PF investiga desvio de emendas parlamentares por Valdemar e Cunha
Investigações apontam que Valdemar Costa Neto e Eduardo Cunha direcionaram verbas públicas sem mandato para shows e interesses privados.
Pontos principais
- Valdemar Costa Neto é investigado por destinar R$ 280 mil em emendas para shows sertanejos em cidades do interior de São Paulo.
- Eduardo Cunha é suspeito de direcionar R$ 6,1 milhões para municípios mineiros onde possui emissoras de rádio.
- O ministro Flávio Dino, do STF, determinou o bloqueio de bens de ambos os políticos para ressarcimento ao erário.

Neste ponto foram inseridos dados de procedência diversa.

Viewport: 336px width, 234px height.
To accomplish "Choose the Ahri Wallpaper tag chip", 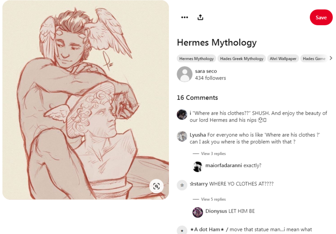I will [283, 59].
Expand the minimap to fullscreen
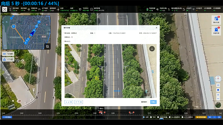This screenshot has width=223, height=125. click(x=47, y=46)
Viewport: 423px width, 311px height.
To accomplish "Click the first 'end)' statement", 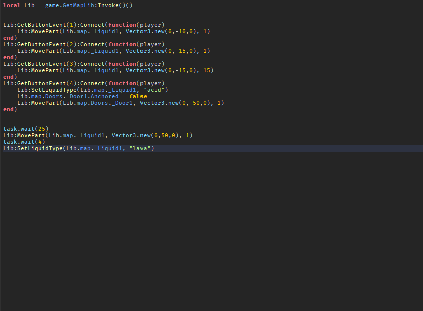I will coord(8,37).
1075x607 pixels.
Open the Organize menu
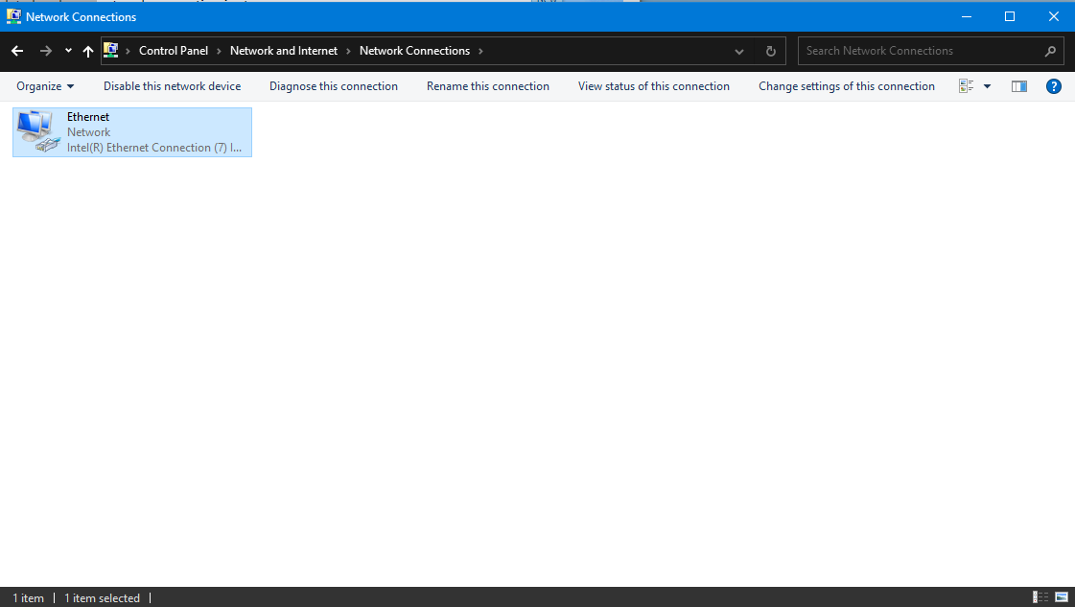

- A Polícia Federal aponta a prática de fraude de encaminhamento, onde nomes de parlamentares ativos eram usados para viabilizar os repasses.

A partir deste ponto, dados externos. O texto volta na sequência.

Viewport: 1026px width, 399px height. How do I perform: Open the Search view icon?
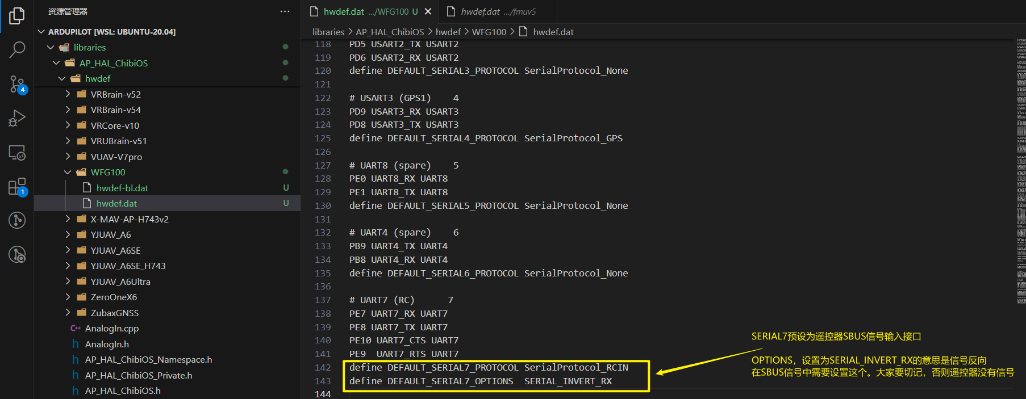pyautogui.click(x=17, y=50)
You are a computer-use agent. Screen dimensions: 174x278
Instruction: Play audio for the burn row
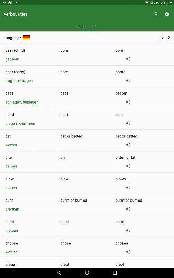[128, 209]
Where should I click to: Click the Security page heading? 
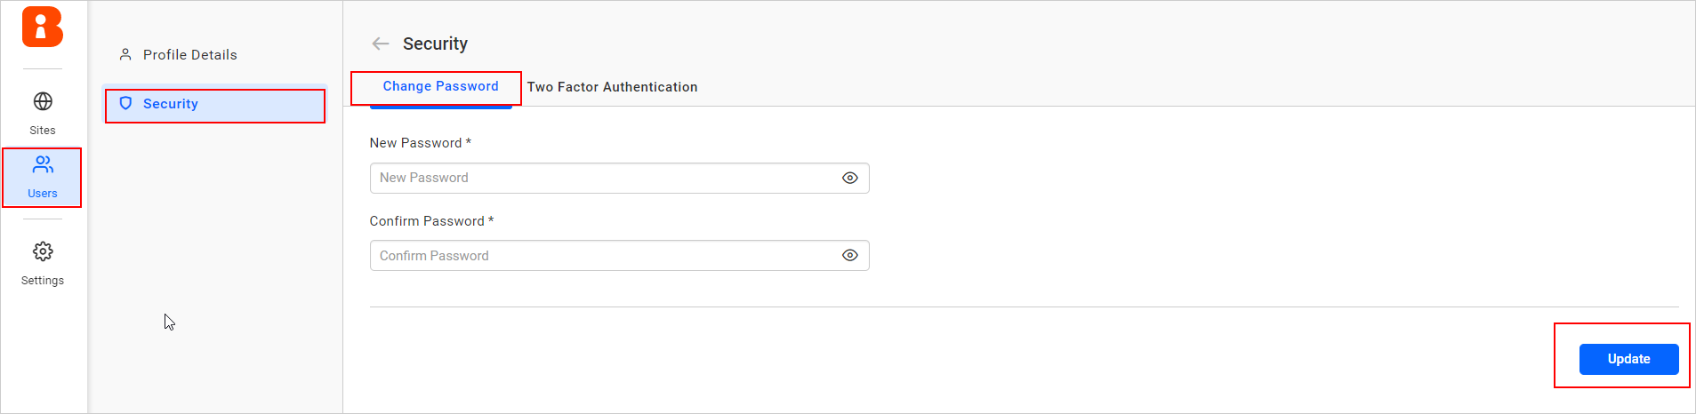point(435,44)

A Polícia Federal deflagrou investigações sobre o uso indevido de emendas parlamentares por figuras políticas sem mandato, especificamente Valdemar Costa Neto e Eduardo Cunha. O esquema envolveria a utilização de nomes de deputados em exercício para viabilizar o repasse de verbas da União para finalidades questionáveis, como o financiamento de shows em municípios paulistas e o favorecimento de interesses privados em cidades mineiras onde Cunha mantém rádios. Em resposta, o ministro Flávio Dino, do STF, ordenou o bloqueio de bens dos investigados, totalizando milhões de reais, para garantir a proteção do patrimônio público. Enquanto os prefeitos beneficiados alegam desconhecimento sobre a origem política dos recursos, os investigados negam irregularidades, embora o caso exponha fragilidades na fiscalização da execução orçamentária e na influência política exercida por ex-parlamentares sobre o Orçamento da União.